HUMILDAD. MONSEÑOR D. JUAN DEL RIO
En colaboración de nuestros amigos de la Esperanza de Triana os hacemos llegar un artículo de Monseñor D. Juan del Río, Obispo de Asidonia-Jerez, sobre la Humildad, publicado el pasado 15 de junio dentro de su colaboración semanal en su sección “Apuntes para la vida”. Con la capacidad y sencillez que le caracterizan, D. Juan nos ofrece una preciosa reflexión sobre la humildad cristiana, como base de la vida, el progreso y el desarrollo de la persona.
HUMILDAD
Parece que, para la inmensa mayoría de la gente, cuando se habla de humildad es como
decir: alguien apocado, piadosito, sin entusiasmo y poco emprendedor. Esa desfiguración nada tiene que ver con la auténtica virtud de la humildad que ennoblece a la persona. Sta. Teresa de Jesús lo tuvo muy claro al decir que “la humildad es andar en verdad”1, porque es rechazo de las apariencias y de las superficialidades; es la expresión de la profundidad del espíritu humano; es
condición de gloria. De ahí, que la humildad sea el fundamento de todas las virtudes y,especialmente, de la caridad, y así las demás virtudes, dice S. Francisco de Sales, “son como polluelos a su clueca”.
La etimología del término hace referencia a la condición limitada del ser humano:
humildad viene de “humus”, es decir “somos de tierra”: venimos, vivimos, y volveremos a ella. La primera característica de la humildad es su realismo, saber de qué material estamos hechos los seres humanos y cuáles son nuestros verdaderos cimientos. De esta manera, se evita el autoengaño, no se impide la necesaria autoestima de lo que es propio, y a la vez se es agradecido con Dios y con los semejantes. Nada tiene que ver la humildad con la timidez, la pusilanimidad o
la mediocridad. Por el contrario, se opone al egoísmo y a la soberbia.
Para la permanencia y crecimiento en la virtud de la humildad es indispensable: la
frecuencia de los sacramentos de la Confesión y Comunión; no olvidar las practicas de piedad que caldean el corazón; no despreciar la mortificación, el sacrificio y la renuncia a todo aquello que hay de caduco en nosotros; en las contradicciones bendecid al Señor y en las cruces no buscar consuelos exteriores; no dar importancia a las alabanzas ni entristecerse por las ofensas; estar siempre en guardia, pensando si lo que se va hacer nos conduce a la humildad; no desaprovechar la ocasión de escoger los últimos lugares y servicios; cultivar el deseo de no ser y aparecer, antes bien, tener muy presentes las propias deficiencias; acoger con buen ánimo los reproches por los errores; practicar las buenas acciones buscando siempre el anonimato. Estos y otros tantos ejercicios harán que resplandezcan las cualidades de la humildad: alegría, comprensión, paciencia, afabilidad, sencillez, magnanimidad, castidad, obediencia y paz.

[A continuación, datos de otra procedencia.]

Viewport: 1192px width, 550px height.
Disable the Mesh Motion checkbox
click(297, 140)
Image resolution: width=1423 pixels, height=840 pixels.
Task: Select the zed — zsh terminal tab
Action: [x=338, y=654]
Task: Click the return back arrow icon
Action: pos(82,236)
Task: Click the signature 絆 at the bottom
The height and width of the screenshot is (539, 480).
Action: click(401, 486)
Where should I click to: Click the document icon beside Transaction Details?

Ahora bien, conviene destacar la diferencia entre humildad y humillación. Mientras que la primera es siempre positiva, en los aspectos antropológicos, psicológicos y esenciales para la vida cristiana; la humillación, en principio, es negativa por lo que implica de injusticia, desdén y hasta desprecio del ser humano. Actualmente, la condición de humillados suele asociarse a los empobrecidos de la tierra, a los que han sido privados de aquellos bienes necesarios para la dignidad humana. No reconocer esos derechos es humillar al hombre y hace necesaria la lucha
por la justicia social que pertenece íntegramente al anuncio del Evangelio. A veces, por defender la causa de Cristo hay que sufrir humildemente las humillaciones de nuestros enemigos; ello nos configura cada vez más con los sentimientos de Jesús, el cual, siendo de condición divina, tomó la de siervo y se humilló hasta la muerte y muerte de cruz (cf. Filp 2,5-8). Pero Dios engrandece a los humildes y desprecia a los poderosos (cf. Lc 1,52). La fe no es propia de los soberbios, sino de los humildes. Y, como diría S. Agustín, “sólo a pasos de humildad se sube a lo alto de los cielos”.